Almost... that's the best word to use. Back in the car, Dan is crying again. He's staring at me. All I hear from him is his breath troubled by familiar emotions. We stay silent for long minutes already. I still can't believe that he's gone when Dan is... so young. At least, my family's big enough to welcome friends and lovers. We are so many people gathered together in family reunions that it doesn't bother if we add someone at the last minute. When he, finally, starts the car, I know he's ready to talk.

"I don't know if I feel bad for you or upset because of him." He quickly looks at me, already staring at him.

"You must be in so much pain right now with what happens in your family... why did you have to come? I'm glad you did... glad I didn't have to come alone, I had to go, but isn't that selfishly cruel?"

"Why would it be? It was my idea."

"I know, but still..."

"I just knew you needed help and I always feel good when I pay attention to people's life and let go mine. It's my way..."

"And it's why people like being around you so much."

"I wouldn't say that, but thanks." He laughs for the first time since we left.

"Of course you wouldn't. You're too modest even for this complement. Why don't you get the fact that what we tell you is said to help you gain confidence and feel better?" He doesn't know that's why he has to say stuff like this.

"I learnt. Sometimes it's only said to seduce and attract people for its own benefits. It's called narcissism. I've been through fake friendships, so I know what I'm talking about."
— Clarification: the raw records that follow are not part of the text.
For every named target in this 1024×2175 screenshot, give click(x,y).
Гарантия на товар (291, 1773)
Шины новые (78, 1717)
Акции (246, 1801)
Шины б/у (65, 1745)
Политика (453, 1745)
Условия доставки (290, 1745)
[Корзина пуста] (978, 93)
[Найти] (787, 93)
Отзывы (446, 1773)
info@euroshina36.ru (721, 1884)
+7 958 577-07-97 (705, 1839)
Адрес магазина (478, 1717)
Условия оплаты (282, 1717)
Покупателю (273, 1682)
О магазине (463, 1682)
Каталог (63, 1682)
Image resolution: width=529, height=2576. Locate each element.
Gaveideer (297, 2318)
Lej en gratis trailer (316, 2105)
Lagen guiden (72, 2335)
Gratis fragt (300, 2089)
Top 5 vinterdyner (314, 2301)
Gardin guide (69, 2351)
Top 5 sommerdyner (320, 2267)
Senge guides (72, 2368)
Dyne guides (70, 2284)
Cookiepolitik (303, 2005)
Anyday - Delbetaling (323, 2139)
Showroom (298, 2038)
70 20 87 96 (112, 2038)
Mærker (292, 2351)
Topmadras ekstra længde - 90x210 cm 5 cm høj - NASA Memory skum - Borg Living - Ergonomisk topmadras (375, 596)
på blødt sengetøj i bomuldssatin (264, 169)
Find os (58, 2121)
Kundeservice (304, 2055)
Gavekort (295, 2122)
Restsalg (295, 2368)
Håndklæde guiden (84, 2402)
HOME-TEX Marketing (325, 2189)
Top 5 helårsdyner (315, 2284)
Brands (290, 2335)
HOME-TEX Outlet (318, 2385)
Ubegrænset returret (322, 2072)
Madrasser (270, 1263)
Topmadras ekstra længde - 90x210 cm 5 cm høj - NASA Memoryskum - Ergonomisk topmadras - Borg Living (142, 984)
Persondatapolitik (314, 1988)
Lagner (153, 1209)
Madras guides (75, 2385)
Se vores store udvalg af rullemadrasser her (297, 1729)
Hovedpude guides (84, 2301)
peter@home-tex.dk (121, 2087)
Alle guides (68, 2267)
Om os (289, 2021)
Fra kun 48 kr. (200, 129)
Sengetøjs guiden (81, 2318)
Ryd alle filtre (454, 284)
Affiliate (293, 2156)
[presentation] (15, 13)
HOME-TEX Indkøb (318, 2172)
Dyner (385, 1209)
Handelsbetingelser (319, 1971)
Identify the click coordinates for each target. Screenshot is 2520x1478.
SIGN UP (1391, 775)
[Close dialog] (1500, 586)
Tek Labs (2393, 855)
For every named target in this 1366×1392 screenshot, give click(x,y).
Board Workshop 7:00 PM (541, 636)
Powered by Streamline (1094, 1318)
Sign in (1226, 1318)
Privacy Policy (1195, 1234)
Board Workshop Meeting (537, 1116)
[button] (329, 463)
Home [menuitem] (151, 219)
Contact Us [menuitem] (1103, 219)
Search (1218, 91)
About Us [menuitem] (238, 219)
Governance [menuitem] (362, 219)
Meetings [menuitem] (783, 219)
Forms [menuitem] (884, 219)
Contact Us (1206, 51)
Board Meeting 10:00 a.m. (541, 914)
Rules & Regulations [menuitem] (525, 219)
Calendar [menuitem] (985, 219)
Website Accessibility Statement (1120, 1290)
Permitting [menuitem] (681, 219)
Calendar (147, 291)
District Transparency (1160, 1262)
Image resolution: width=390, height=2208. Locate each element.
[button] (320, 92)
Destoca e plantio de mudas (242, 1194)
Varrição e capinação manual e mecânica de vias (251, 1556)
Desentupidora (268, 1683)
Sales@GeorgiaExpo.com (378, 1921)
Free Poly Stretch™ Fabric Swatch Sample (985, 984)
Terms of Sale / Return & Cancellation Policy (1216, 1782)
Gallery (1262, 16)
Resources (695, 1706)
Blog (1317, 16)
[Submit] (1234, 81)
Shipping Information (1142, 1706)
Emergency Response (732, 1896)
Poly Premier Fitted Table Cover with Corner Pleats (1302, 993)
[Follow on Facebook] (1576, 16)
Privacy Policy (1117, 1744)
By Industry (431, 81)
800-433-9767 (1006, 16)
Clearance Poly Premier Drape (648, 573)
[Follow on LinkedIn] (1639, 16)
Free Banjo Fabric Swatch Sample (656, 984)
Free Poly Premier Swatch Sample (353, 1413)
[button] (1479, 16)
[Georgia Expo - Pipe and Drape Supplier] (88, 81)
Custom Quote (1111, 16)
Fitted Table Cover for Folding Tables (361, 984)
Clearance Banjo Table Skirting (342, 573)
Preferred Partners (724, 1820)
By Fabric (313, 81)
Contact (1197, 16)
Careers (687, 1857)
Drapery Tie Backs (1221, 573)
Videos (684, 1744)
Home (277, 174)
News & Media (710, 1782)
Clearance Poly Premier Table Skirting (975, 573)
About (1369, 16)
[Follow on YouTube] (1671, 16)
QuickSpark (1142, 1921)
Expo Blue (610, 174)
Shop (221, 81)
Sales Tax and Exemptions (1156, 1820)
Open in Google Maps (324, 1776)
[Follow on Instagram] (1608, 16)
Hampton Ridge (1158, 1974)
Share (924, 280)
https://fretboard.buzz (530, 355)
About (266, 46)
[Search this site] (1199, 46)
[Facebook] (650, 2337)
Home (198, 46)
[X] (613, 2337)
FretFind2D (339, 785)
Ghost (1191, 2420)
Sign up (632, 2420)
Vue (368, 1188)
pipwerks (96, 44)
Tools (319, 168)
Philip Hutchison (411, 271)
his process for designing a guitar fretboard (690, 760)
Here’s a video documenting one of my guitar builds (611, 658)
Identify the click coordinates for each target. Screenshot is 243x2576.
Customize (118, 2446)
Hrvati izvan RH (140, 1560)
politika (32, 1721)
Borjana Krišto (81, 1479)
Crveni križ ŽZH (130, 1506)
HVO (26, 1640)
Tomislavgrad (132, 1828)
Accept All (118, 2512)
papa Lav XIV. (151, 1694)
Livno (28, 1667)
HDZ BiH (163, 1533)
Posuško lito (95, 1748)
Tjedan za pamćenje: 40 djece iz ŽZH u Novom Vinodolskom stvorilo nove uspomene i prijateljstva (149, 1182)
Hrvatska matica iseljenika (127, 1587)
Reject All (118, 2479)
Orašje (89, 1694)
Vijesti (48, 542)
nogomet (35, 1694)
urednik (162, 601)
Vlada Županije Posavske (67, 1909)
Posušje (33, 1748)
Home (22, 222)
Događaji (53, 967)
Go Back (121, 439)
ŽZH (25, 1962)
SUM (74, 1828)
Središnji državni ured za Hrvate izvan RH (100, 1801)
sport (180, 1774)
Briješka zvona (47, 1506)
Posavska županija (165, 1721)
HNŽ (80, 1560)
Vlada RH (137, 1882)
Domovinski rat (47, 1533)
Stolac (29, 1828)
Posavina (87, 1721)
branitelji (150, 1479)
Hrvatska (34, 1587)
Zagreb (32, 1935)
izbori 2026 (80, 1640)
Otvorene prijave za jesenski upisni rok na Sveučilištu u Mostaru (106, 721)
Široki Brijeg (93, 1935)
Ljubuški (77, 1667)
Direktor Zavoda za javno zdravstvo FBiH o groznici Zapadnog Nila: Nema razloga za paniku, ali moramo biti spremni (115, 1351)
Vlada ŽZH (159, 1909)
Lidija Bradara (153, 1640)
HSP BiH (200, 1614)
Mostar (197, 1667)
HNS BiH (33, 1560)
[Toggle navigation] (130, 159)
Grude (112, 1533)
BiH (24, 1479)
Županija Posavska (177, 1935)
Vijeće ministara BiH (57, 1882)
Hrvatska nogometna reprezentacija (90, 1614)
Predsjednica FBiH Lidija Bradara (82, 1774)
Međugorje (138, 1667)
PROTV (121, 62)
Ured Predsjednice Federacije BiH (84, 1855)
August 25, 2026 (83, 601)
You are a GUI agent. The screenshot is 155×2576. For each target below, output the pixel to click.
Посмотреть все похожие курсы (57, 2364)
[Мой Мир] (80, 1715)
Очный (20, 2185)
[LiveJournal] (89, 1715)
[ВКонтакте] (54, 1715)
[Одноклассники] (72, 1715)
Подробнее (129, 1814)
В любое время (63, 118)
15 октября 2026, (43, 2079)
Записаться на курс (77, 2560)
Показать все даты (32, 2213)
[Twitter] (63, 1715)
"So that's why you don't trust everything you're being said? Makes sense. I've been through fake friendships too. I don't know why, but in the end, it's always Ash and me..."

"They don't give you enough for you to treat them like you treat Ash. They get... annoyed by this unbreakable bound that is hard to share and go away knowing that you'll survive since you already had only each other before. I still don't get why..."

"We are popular, but never had serious girlfriends? I know. It's a long story." I have my own too... I know it's hard to tell sometimes. "We'll have a lot of time on the plane. I'll tell you... if you wanna hear about all of it of course." He's staring at me absent minded. I'm lost somewhere between past and present.

"Oh! Of course I want to!" He looks back in front of him and smiles. Thank God, we were about to have an accident...

The rest of the ride was a constant conversation between music and my soul. When he turned on the radio, I couldn't remain silence any longer. I was so happy to hear music again that I forgot I wasn't alone. When I stopped, he told me to keep on singing, but I preferred to listen and analyse the lyrics of the newest hits instead. It wasn't Maddy's car. I'm not comfortable yet. He would think I'm crazy or worse; he could judge me, who knows.

Maddy was waiting for us on the balcony. When she sees me, she locks her phone and runs to me.

"I can't believe it! Mili went to jail!" She says with laughter.

"I don't want to desapoint you, but my crime wasn't worth staying a night." I reply with laughter as well. We're heading to the house and a message tone breaks the silence.